The Company will pay finder’s fees in connection with the First Offering and Second Offering as permitted by law to certain finders, (the “Finders“), equal to up to 8.0% of the gross proceeds raised by each Finder, and share purchase warrants (the “Finder’s Warrants“) equal to up to 10% of the number of First Units or Second Units sold by each Finder, and the Finder’s Warrants will be exercisable for common shares on the same terms as the respective First Warrants or Second Warrants.
The net proceeds from the First and Second Offerings will be used to partially finance the Company’s acquisition of a 100% interest in the Mon Gold Property, NWT, and working capital for general and administrative expenses.
About Palisades Goldcorp
Palisades Goldcorp is Canada’s new resource focused merchant bank. Palisades’ management team has a demonstrated track record of making money and is backed by many of the industry’s most notable financiers.
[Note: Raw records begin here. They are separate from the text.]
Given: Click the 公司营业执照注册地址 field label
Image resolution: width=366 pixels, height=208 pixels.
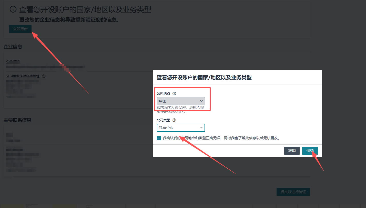Looking at the screenshot, I should coord(23,76).
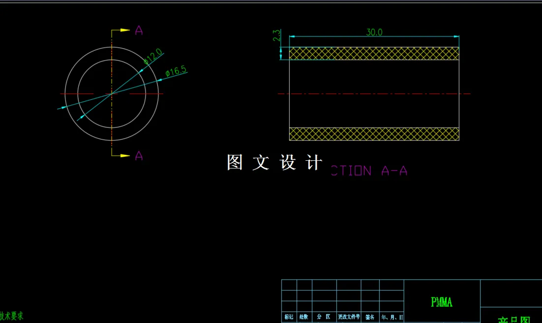
Task: Click the 处数 cell in title block
Action: click(303, 317)
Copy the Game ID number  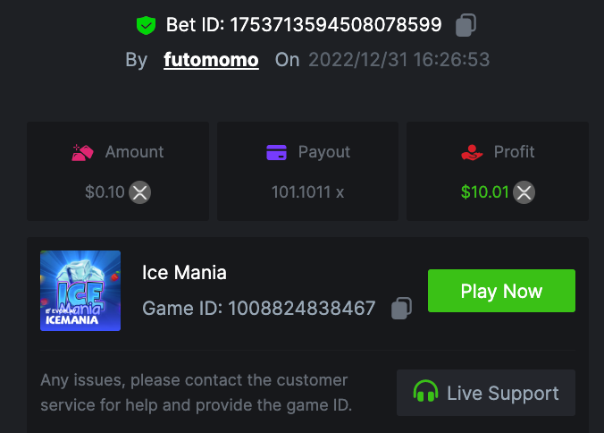(402, 309)
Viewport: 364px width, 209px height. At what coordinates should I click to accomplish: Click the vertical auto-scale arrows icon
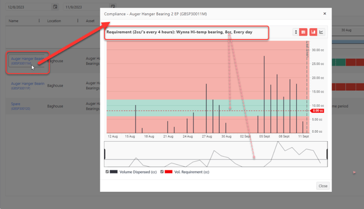coord(296,32)
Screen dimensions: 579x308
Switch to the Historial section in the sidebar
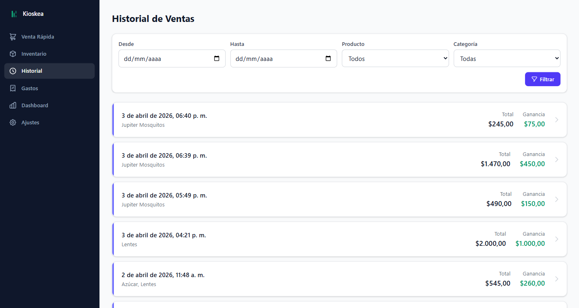coord(32,71)
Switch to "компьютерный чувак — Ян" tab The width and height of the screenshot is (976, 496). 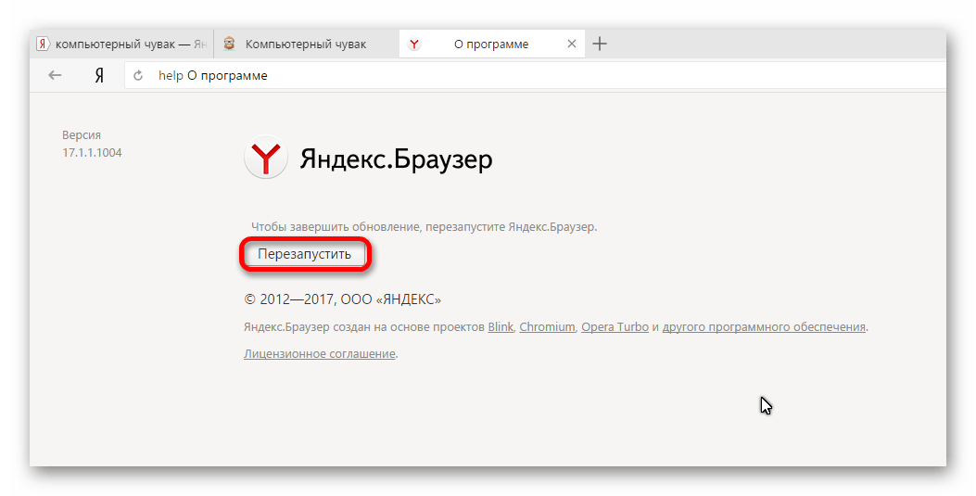[131, 44]
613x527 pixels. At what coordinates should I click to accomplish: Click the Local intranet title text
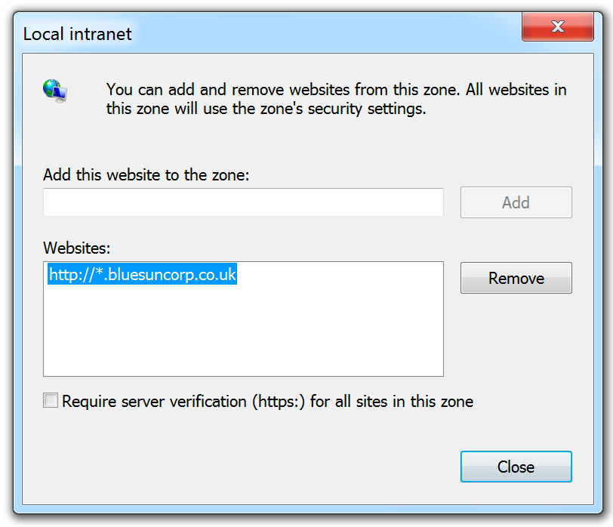[x=78, y=34]
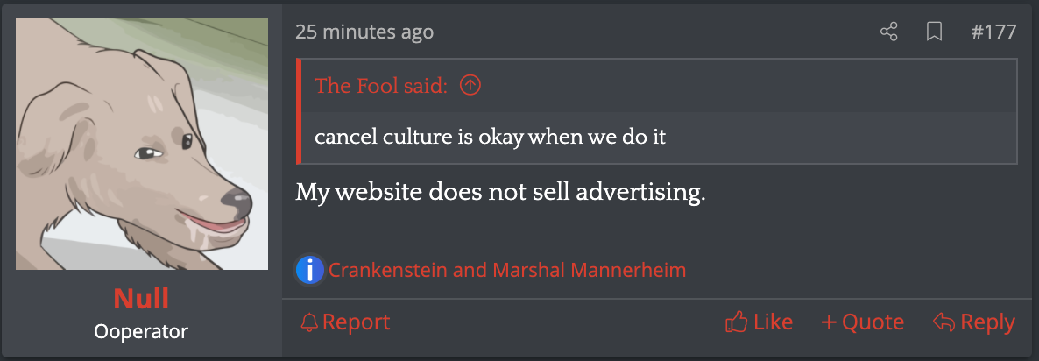Screen dimensions: 1039x361
Task: Expand the quoted 'cancel culture is okay' text
Action: [x=490, y=138]
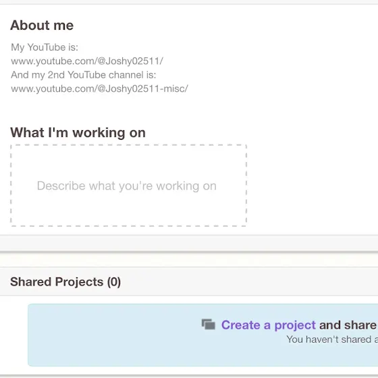Click the About me bio text area
Screen dimensions: 378x378
click(x=100, y=68)
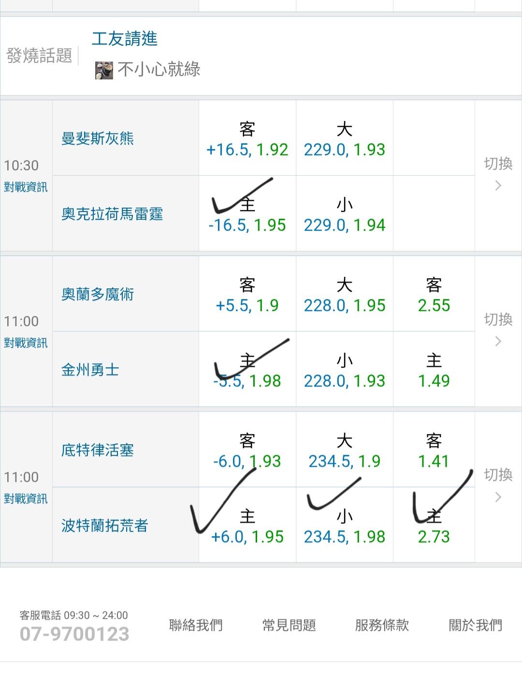Open 對戰資訊 for the Magic–Warriors game

(x=26, y=343)
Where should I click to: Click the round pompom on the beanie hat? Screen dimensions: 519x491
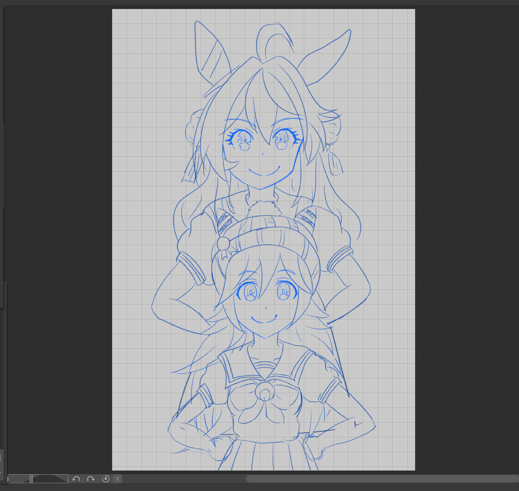pos(223,243)
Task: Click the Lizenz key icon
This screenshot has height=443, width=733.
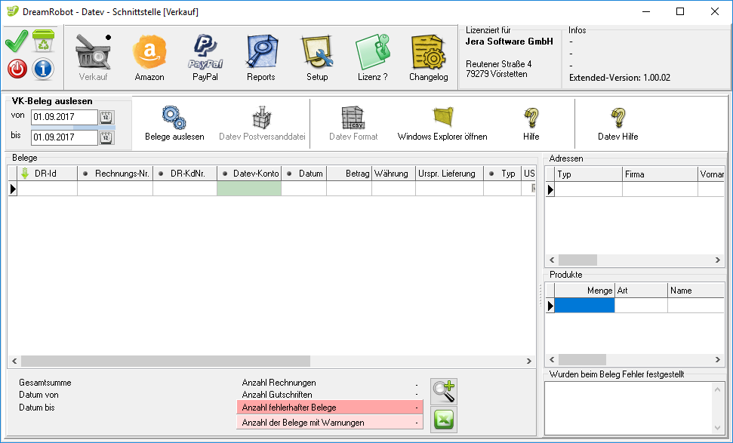Action: 372,57
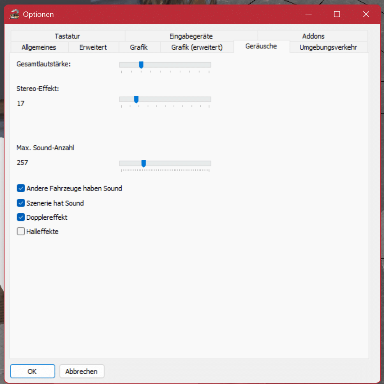Screen dimensions: 384x384
Task: Select the Geräusche tab
Action: [x=261, y=46]
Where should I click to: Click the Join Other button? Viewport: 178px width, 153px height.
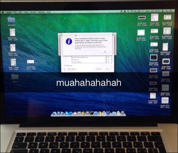coord(72,69)
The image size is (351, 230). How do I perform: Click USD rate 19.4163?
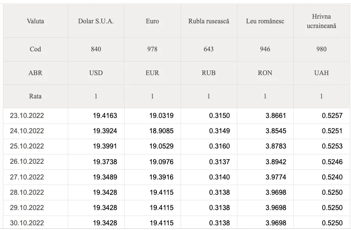105,116
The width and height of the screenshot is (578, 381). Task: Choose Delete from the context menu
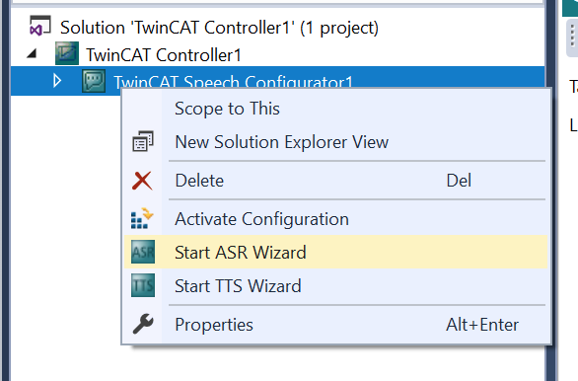(x=335, y=181)
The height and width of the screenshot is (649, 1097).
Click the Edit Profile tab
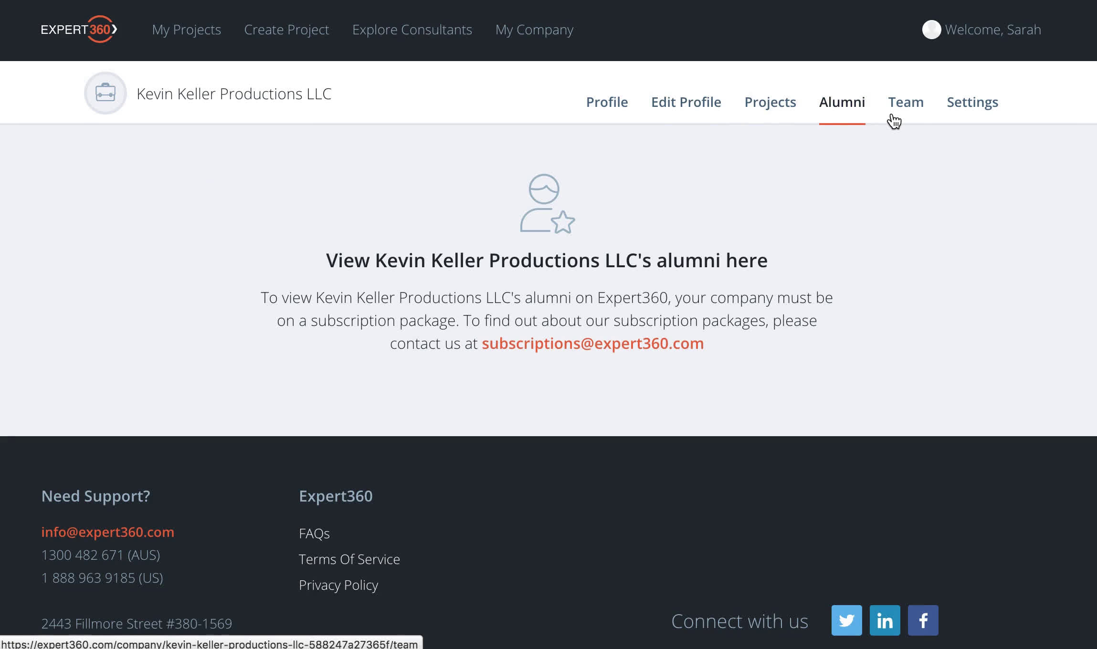tap(685, 102)
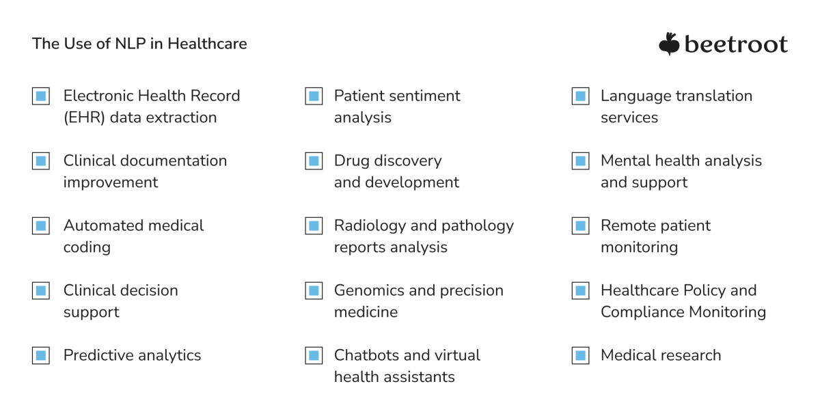
Task: Check the Language translation services box
Action: click(580, 96)
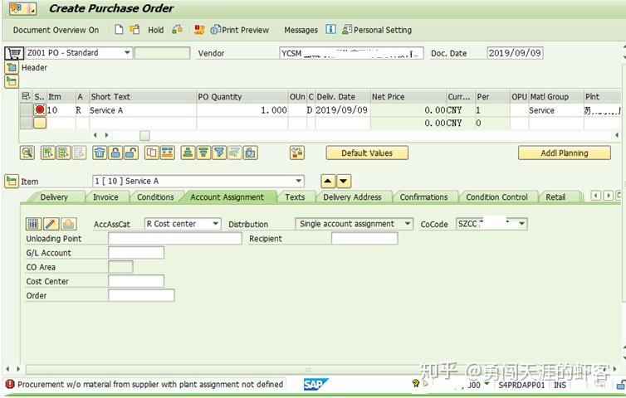
Task: Click the Print Preview icon
Action: coord(216,30)
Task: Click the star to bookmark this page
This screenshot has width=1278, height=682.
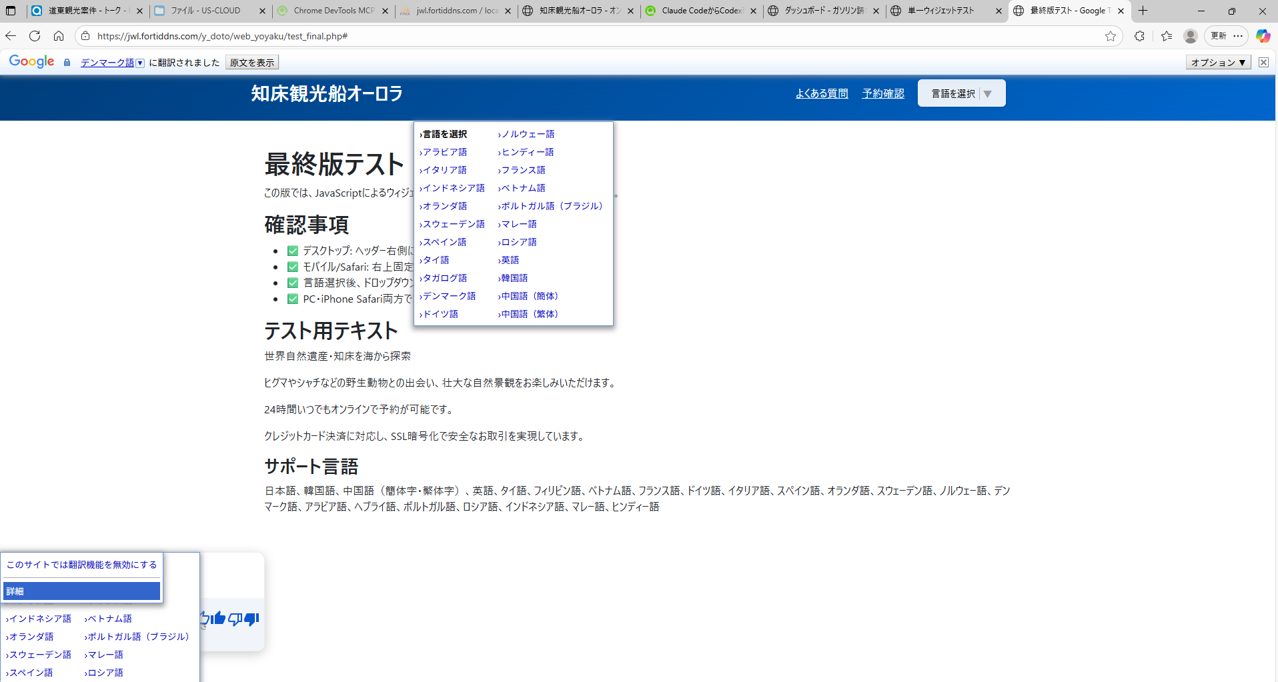Action: 1111,36
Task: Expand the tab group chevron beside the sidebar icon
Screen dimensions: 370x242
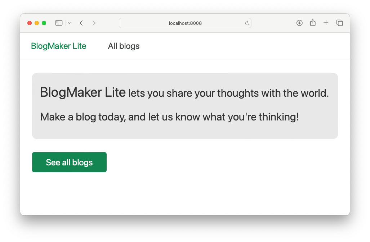Action: coord(69,23)
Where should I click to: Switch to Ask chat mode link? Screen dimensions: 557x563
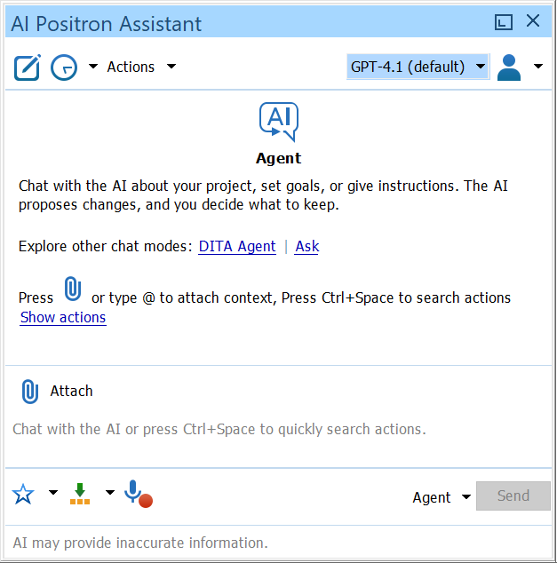point(306,246)
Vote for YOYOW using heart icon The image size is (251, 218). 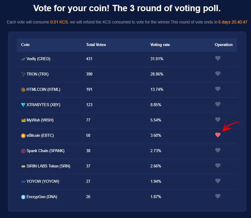pos(218,181)
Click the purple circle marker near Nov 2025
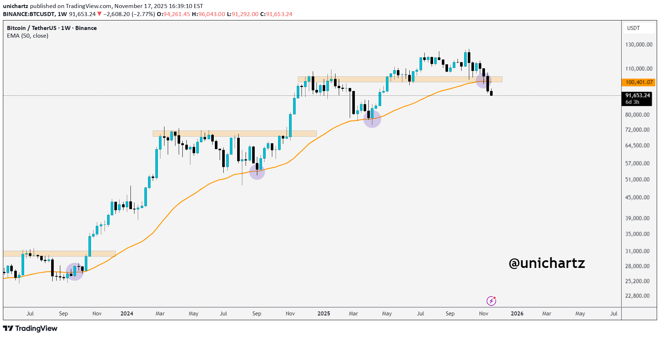 [483, 81]
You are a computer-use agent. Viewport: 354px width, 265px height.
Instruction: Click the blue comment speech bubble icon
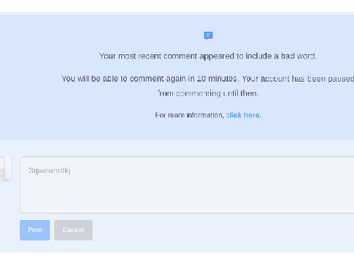208,35
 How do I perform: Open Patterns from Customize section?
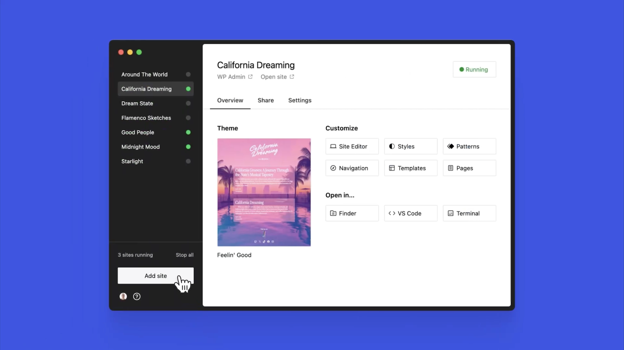(469, 146)
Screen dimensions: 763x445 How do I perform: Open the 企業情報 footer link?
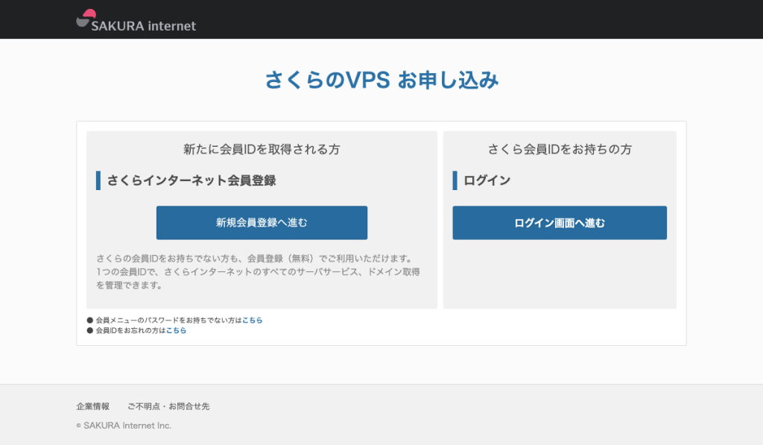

With junior resource equities valued at generational lows, management believes the sector is on the cusp of a major bull market move. Palisades is positioning itself with significant stakes in undervalued companies and assets with the goal of generating superior returns.
About the Company
The Company is engaged in acquisition, exploration and development of mineral properties. Its principal exploration target is the exploration for gold on the Mon Gold Property, 40 km north of Yellowknife, NWT. The Mon Gold Property consists of 11 contiguous mining leases and 3 mineral claims, comprising an aggregate 1,536.92 acres, located in the South MacKenzie Mining District, NWT. For more information, please refer to the Company’s profile on SEDAR (www.sedar.com) or visit the Company’s website at www.sixtynorthgold.com.
ON BEHALF OF THE BOARD OF DIRECTORS
s/ “David Webb”
President & Chief Executive Officer
Statements about the Company’s future expectations and all other statements in this press release other than historical facts are “forward looking statements”. Such forward-looking statements are based on numerous assumptions, and involve known and unknown risks, uncertainties and other factors, including risks inherent in mineral exploration and development, which may cause the actual results, performance, or achievements of the Company to be materially different from any projected future results, performance, or achievements expressed or implied by such forward-looking statements. Further details about the risks applicable to the Company are contained in the Company’s Prospectus dated January 19, 2018 available on SEDAR (www.sedar.com), under the Company’s profile.
THE CANADIAN SECURITIES EXCHANGE HAS NOT APPROVED NOR DISAPPROVED THE CONTENT OF THIS PRESS RELEASE.